Contreras didn’t have to look far to find Chelo’s long-term location. Over the past couple of years, Chelo had taken up several residencies at both Dame and its sister restaurant Lil’ Dame down the block. Together, those two spaces form the Dame Collective, an innovative restaurant model where multiple restaurant concepts share spaces on different days of the week. After Patrick McKee, the long-time chef in the main Dame space, left at the end of December to start a residency at Broder Nord, Chelo moved in. Dame had been hosting Chelo; now it has become Chelo.
Chelo’s opening menu, which is made for sharing, retains many of Contreras’s signature dishes. The mushroom gorditas are back, and so is the tlayuda — this time with a melánge of produce on top including pear, ricotta, radicchio, and carrot. So are the chilaquiles rellenos, in which fresh heirloom masa is stuffed with fillings, then fried and doused with sauce. The current iteration, which Contreras describes as “kind of like a funky crab rangoon,” is stuffed with Dungeness crab and topped with a Brie and nogada (walnut cream) sauce, accented by delicata squash, smoked trout roe, and maitakes. The tres leches cake is there, too, now with matcha meringue.
Contreras draws from a wide range of inspirations. The amberjack aguachile is paired with sweetbreads, a surprising surf-and-turf combination inspired by her days at wood-fire meat-focused restaurant Ox, which serves an appetizer of beef tongue carpaccio with sweetbreads. Pescado a la plancha, in this case branzino, is served with beans in a fish and miso-infused broth, an idea sparked by a trip to Japan. The duck leg is draped in mole, one of the foundational sauces that her grandmother Chelo would serve at her fonda in Mexico.

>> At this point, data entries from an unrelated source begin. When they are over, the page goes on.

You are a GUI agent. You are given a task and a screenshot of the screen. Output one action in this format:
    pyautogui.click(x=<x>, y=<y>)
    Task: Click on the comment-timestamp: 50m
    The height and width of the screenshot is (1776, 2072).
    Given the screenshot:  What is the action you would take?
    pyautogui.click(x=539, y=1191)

The move to Dame means that Contreras is working in a much bigger space than at Lil’ Dame, with about 30 seats in the main dining room plus a private room. A whole wall of the restaurant is dedicated to the bar, with a long counter for seating. And while the bar currently serves Dame’s menu of natural wine and classic cocktails, Contreras has tapped bartender Adriana Alvarez, the bar manager at Paadee, to create Mexican-inspired cocktails that’ll be arriving soon.
For now, the changes are incremental. “We don’t have an immense amount of capital, so moving at a slow, steady pace is best,” says Contreras.
Chelo is now open at 2930 NE Killingsworth Street.